_Materials provided_:
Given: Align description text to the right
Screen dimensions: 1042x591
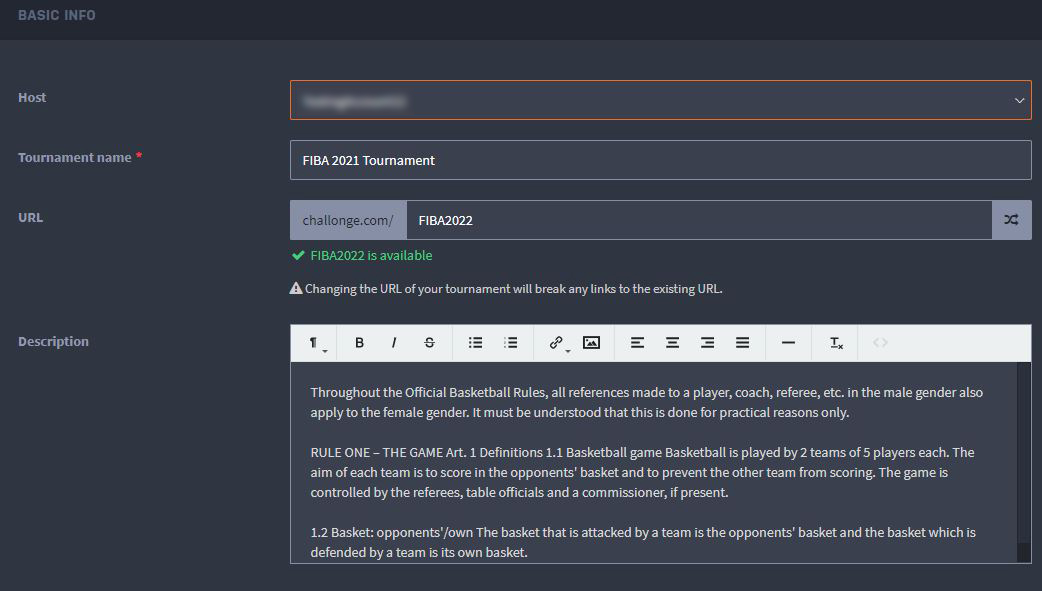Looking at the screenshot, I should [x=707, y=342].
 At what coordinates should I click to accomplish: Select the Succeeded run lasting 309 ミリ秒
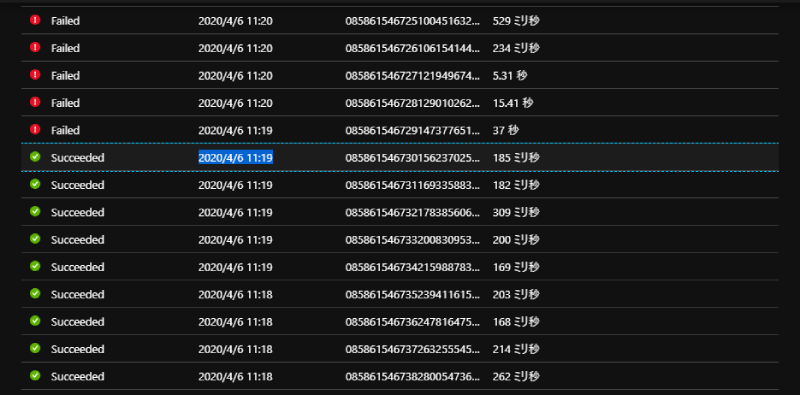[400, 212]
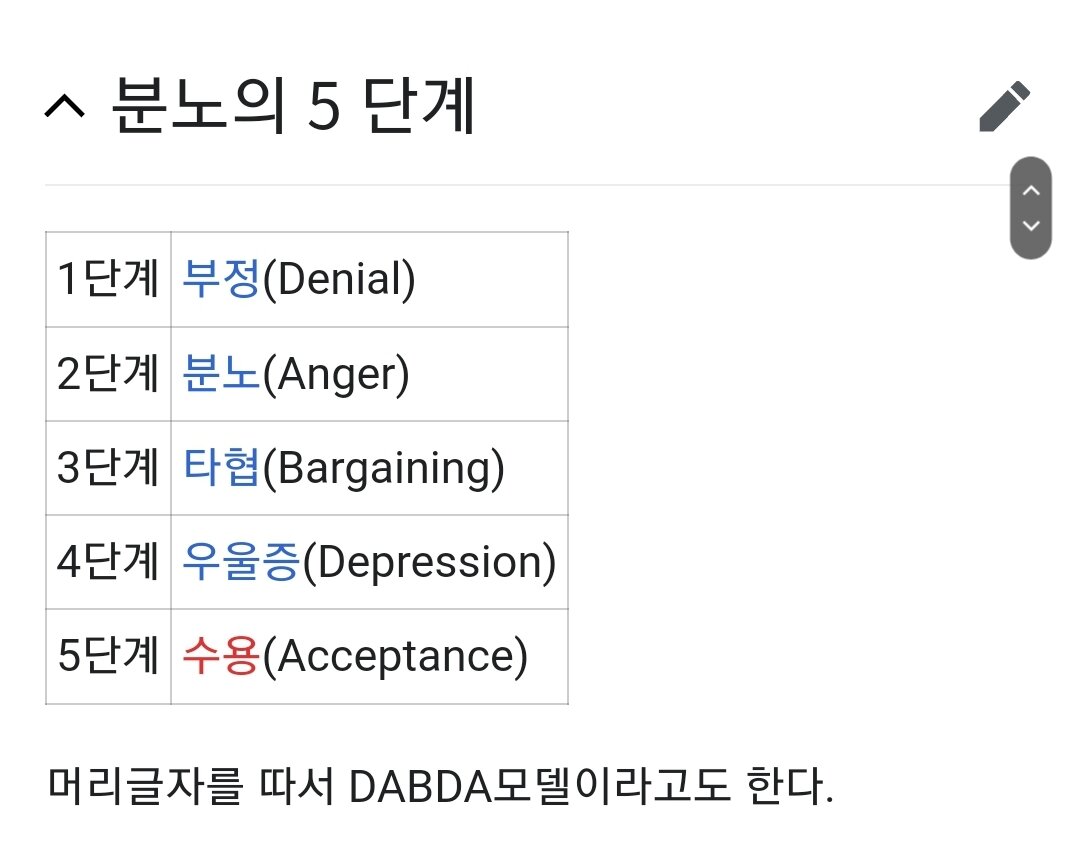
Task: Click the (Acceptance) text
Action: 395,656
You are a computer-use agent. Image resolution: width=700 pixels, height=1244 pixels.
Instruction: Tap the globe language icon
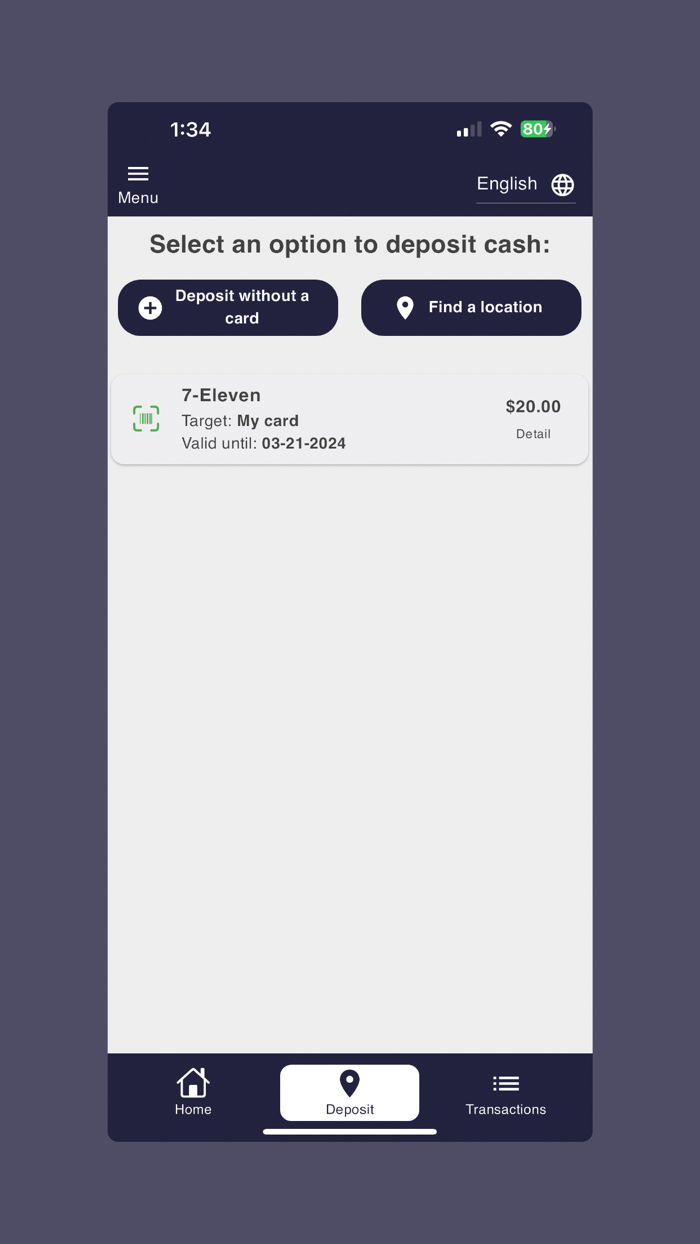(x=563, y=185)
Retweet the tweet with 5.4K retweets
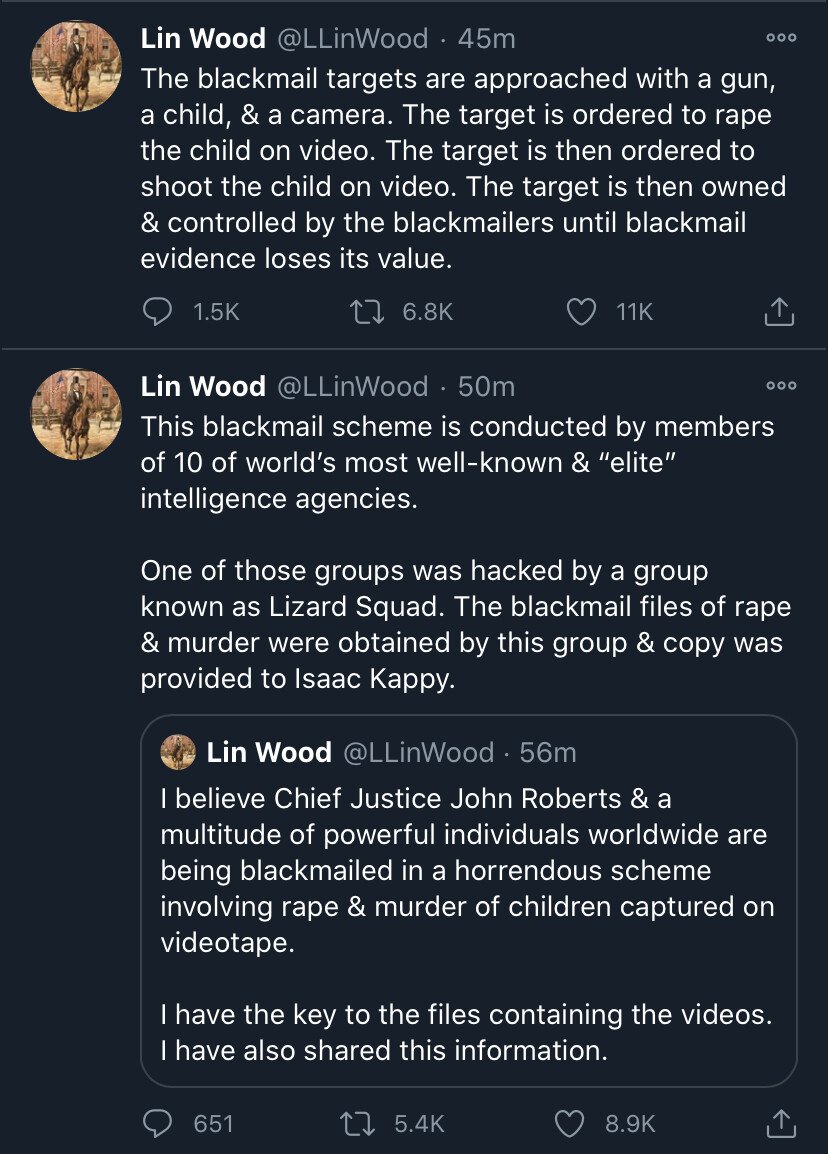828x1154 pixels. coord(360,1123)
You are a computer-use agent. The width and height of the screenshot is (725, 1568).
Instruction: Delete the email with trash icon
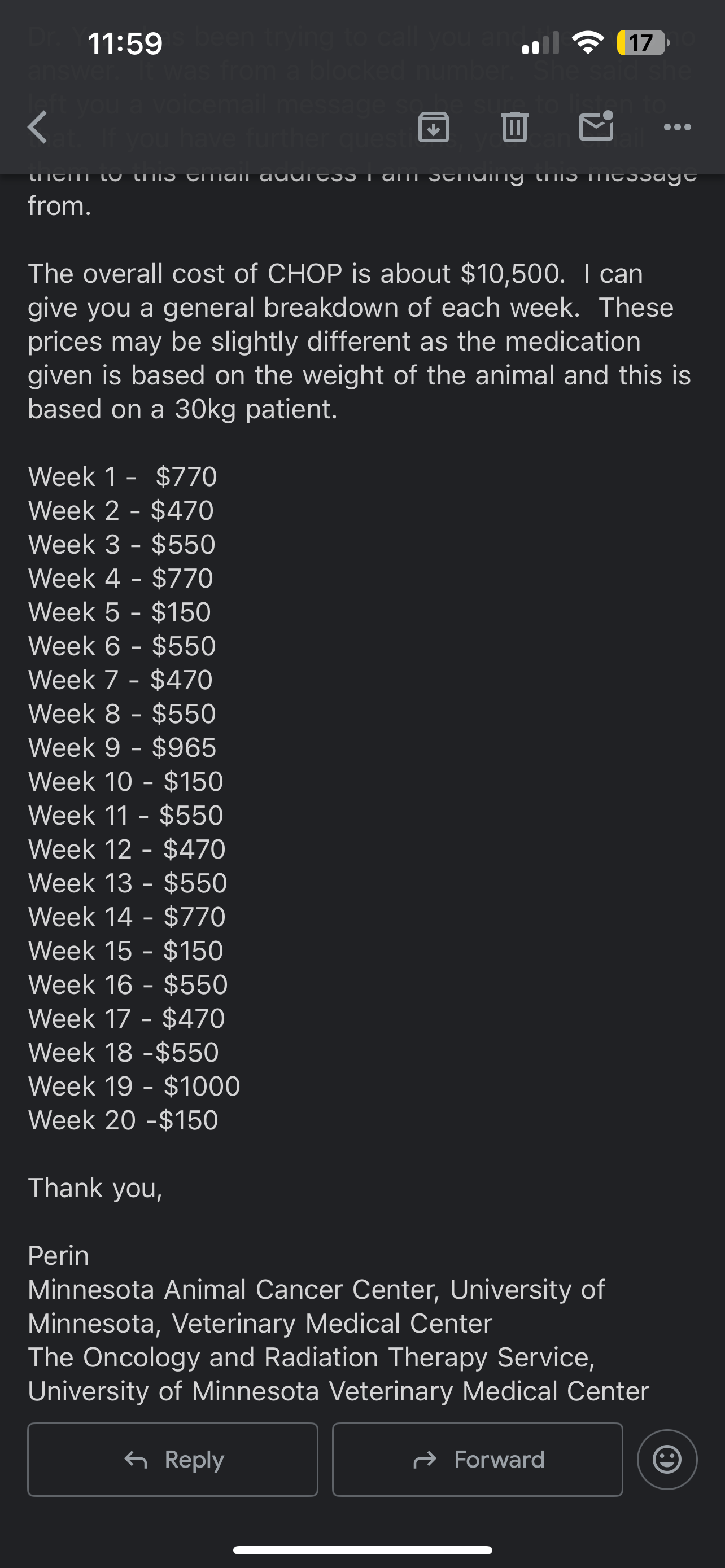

_Activity_:
Your copy must reproduce the entries above in full, without their pictures.

_Answer to this problem_:
Given: Align description text to the right
Screen dimensions: 1042x591
Looking at the screenshot, I should [x=707, y=342].
 At what coordinates should I click to accomplish: Select the Succeeded run lasting 309 ミリ秒
[400, 212]
Task: Click the (Acceptance) text
Action: 395,656
You are a computer-use agent. Image resolution: width=700 pixels, height=1244 pixels.
Instruction: Tap the globe language icon
(x=563, y=185)
Retweet the tweet with 5.4K retweets
828x1154 pixels. coord(360,1123)
You are a computer-use agent. The width and height of the screenshot is (725, 1568).
Instruction: Delete the email with trash icon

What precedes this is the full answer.